Authored by spatel on Dec 17 2021, 1:34 PM.

Details

Summary

Instead of summing leading zeros on the input operands, multiply the max possible values of those inputs and count the leading zeros of the result. This can give us an extra zero bit (typically in cases where one of the operands is a known constant).

This allows folding away the remaining 'add' ops in the motivating bug (modeled in the PhaseOrdering IR test):
https://github.com/llvm/llvm-project/issues/48399

Diff Detail

Event Timeline

spatel created this revision.Dec 17 2021, 1:34 PM
spatel requested review of this revision.Dec 17 2021, 1:34 PM
Herald added a project: Restricted Project. · View Herald TranscriptDec 17 2021, 1:34 PM
spatel edited the summary of this revision. (Show Details)Dec 17 2021, 1:42 PM
RKSimon added inline comments.Dec 18 2021, 2:44 PM
llvm/lib/Support/KnownBits.cpp
428–435

I'm not certain, but this assert (and the max() feeding it) doesn't look quite right - please can you double check it?

spatel added inline comments.
llvm/lib/Support/KnownBits.cpp
428–435

I think it's correct (otherwise, the exhaustive unit tests for mul should find an error).
As an example, try a 4-bit mul -- 0??? * 00?? :

  1. Max wide product: 0000_0111 * 0000_0011 = 0001_0101 (7 * 3 = 21)
  2. Leading zeros of wide max product = 3
  3. Leading zeros of actual result = max(3, 4) - 4 = 0 (there are no LZ in case of overflow)

But this does suggest a more efficient implementation (and possibly easier to read) - use "umul_ov" instead of widening.
Let me update and see if that looks better.

spatel updated this revision to Diff 395326.Dec 19 2021, 6:21 AM

Patch updated: use multiply with overflow instead of wide multiply for efficiency (and possibly easier to read).

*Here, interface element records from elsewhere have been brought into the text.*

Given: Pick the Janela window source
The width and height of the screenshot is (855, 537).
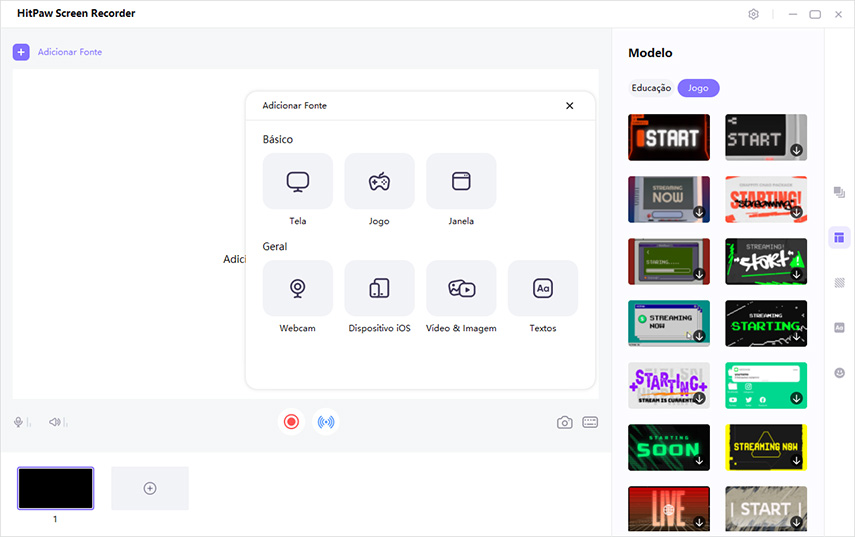Looking at the screenshot, I should pos(460,182).
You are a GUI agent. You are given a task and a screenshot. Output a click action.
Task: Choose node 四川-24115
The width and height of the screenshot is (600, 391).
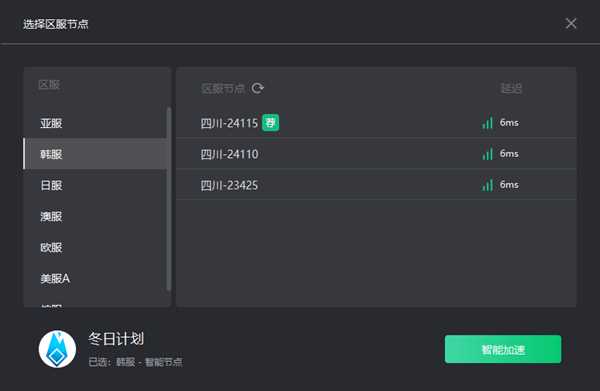376,123

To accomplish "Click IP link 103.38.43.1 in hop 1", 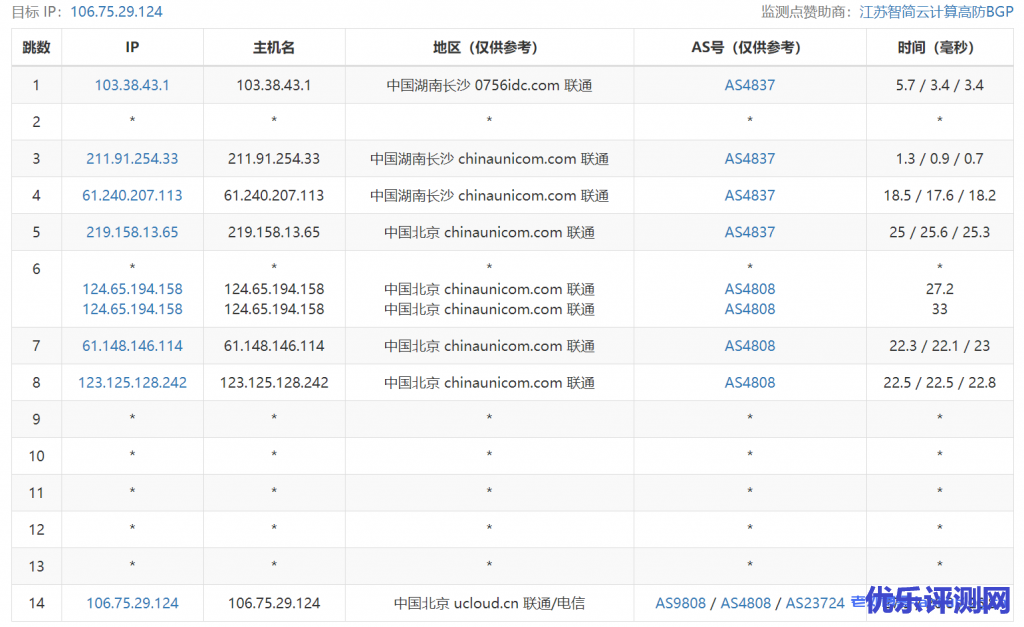I will point(132,85).
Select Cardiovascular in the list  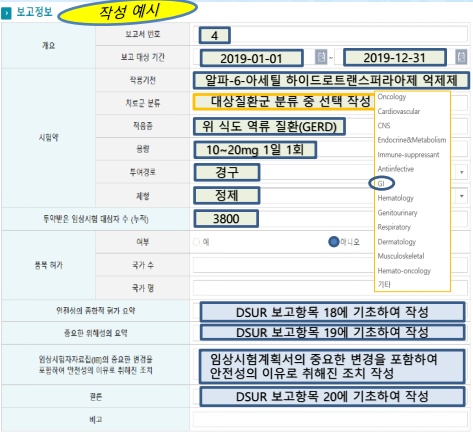coord(399,111)
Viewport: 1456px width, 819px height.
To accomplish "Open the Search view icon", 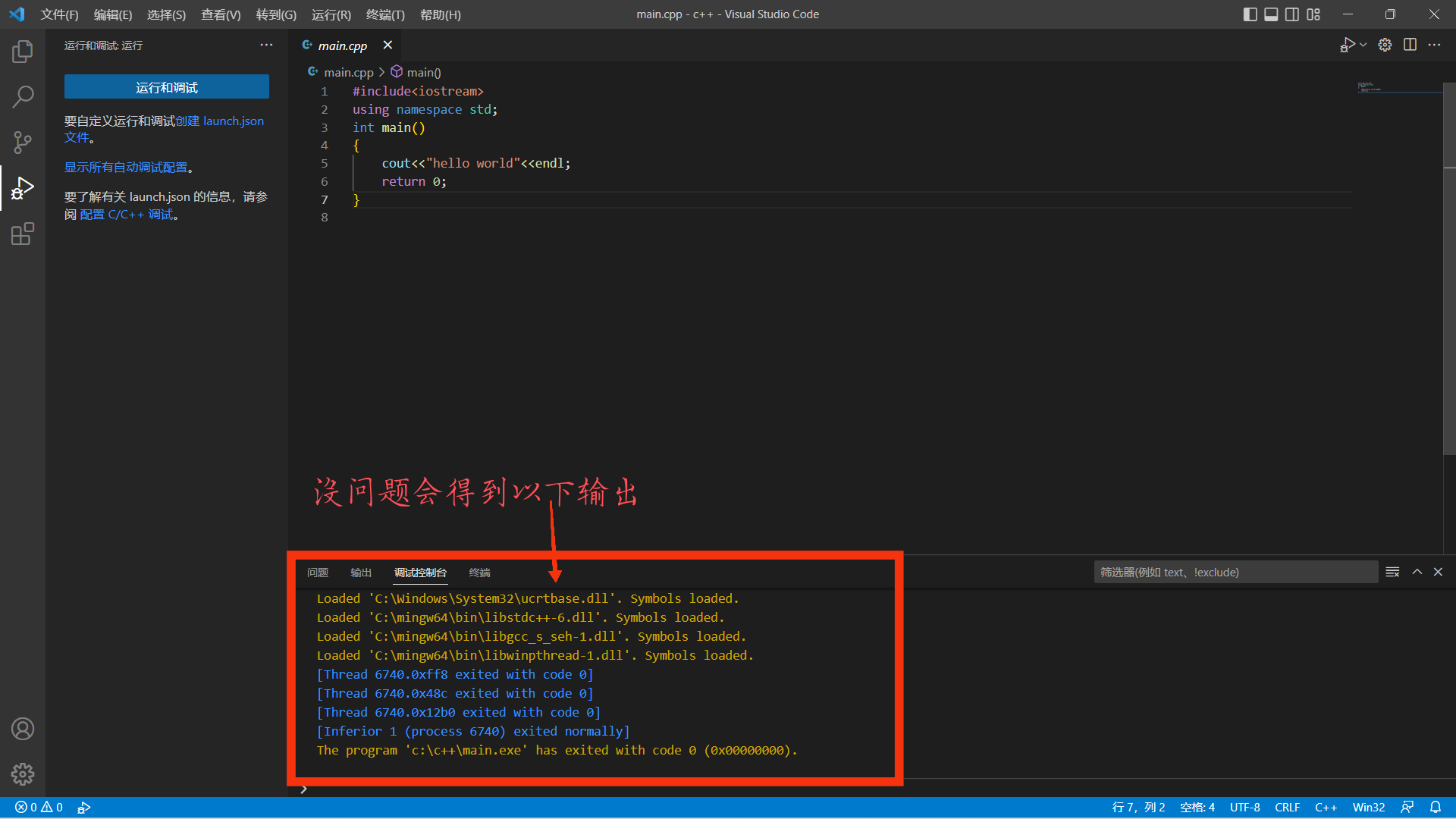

This obsoletes any opportunities for an assert AFAICT.

lebedev.ri accepted this revision.Dec 19 2021, 6:24 AM

LG
We *really* need precision tests for KnownBits / ConstantRange.

This revision is now accepted and ready to land.Dec 19 2021, 6:24 AM

LG
We *really* need precision tests for KnownBits / ConstantRange.

Thanks!

Side note: I was wondering how we handle the known sign bit for mul; it is not done here, but it is in the caller code in ValueTracking's computeKnownBitsMul(). I'm not sure if there's a reason for that.

RKSimon accepted this revision.Dec 19 2021, 7:09 AM

Thanks for checking! LGTM - cheers

This revision was landed with ongoing or failed builds.Dec 20 2021, 6:12 AM
This revision was automatically updated to reflect the committed changes.